Vitrine para negócios desenvolvidos e gerenciados por empreendedores negros, a Feira MA Preta tem como vetor central a geração de oportunidades e de renda, pautas prioritárias para o governador do Maranhão, Carlos Brandão.
“O governador Carlos Brandão é um dos nossos maiores incentivadores. Ele vai para dentro da feira, ela já sabe quem são as afroempreendedoras. Ele tem um carinho muito especial pela Feira, porque ele entende que está potencializando a economia de mulheres que ainda estão em processo de construção de seus negócios”, relata Aninha Preta.
Celebração da cultura preta
Com o slogan “Potencializando Afroempreendedores, Celebrando a Cultura Preta”, a Feira MA Preta vem se consolidando como plataforma de geração de renda, fortalecimento da identidade cultural e promoção de políticas públicas inclusivas, com foco na promoção do desenvolvimento sustentável das comunidades negras maranhenses.
A ação foi incorporada ao calendário anual de eventos do Maranhão, por meio da Lei Estadual nº 11.580. A 4ª edição da Feira MA Preta conta com programação extensa e descentralizada.

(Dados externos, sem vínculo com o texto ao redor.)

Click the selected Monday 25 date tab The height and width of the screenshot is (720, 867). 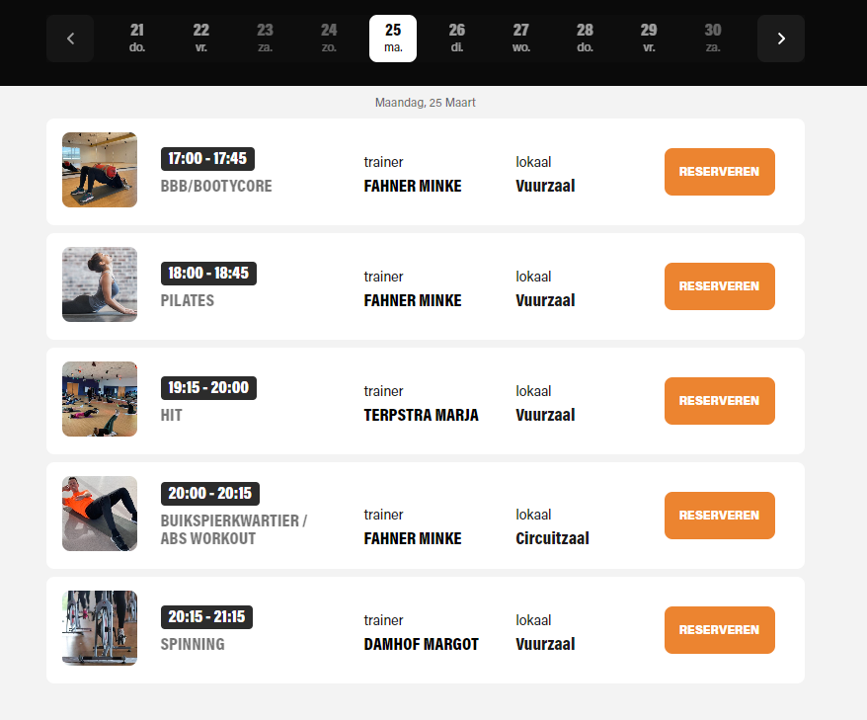click(393, 38)
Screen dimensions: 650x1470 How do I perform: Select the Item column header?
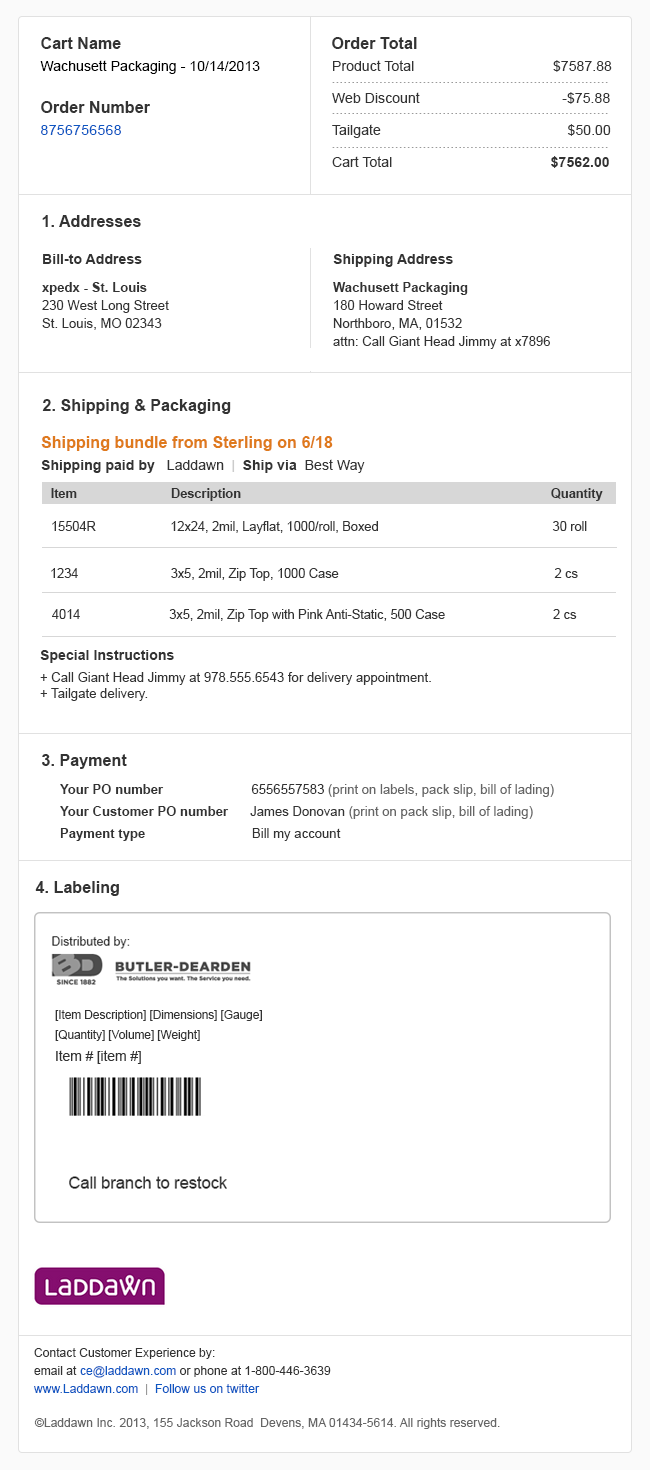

As atividades compreendem desde eventos em praças e comunidades quilombolas até a utilização de espaços públicos, como shopping centers.
Parte da programação será realizada em um espaço cheio de simbolismo para a história do povo negro no Maranhão: a Praça das Mercês, local que no início da fundação de São Luís foi utilizado para atracar navios negreiros. Na região funciona atualmente o Museu Casa das Mercês, prédio que por volta do século 17 abrigou um depósito de escravos.
“Começamos a ir para espaços como a Praça das Mercês, local onde temos uma história muito emblemática, porque ali era um grande porto, ali era a Cafua das Mercês, o nosso Cais do Valongo [antigo porto no Rio de Janeiro, onde mais de 1 milhão de escravos africanos desembarcaram durante os séculos 18 e 19]”, destaca Aninha Pretha.
“Fazemos questão de fazer esse resgate ancestral da história e da cultura africana dentro dos territórios no Maranhão. Ali a gente conseguiu entender que era um espaço que a gente precisava ocupar”, completa.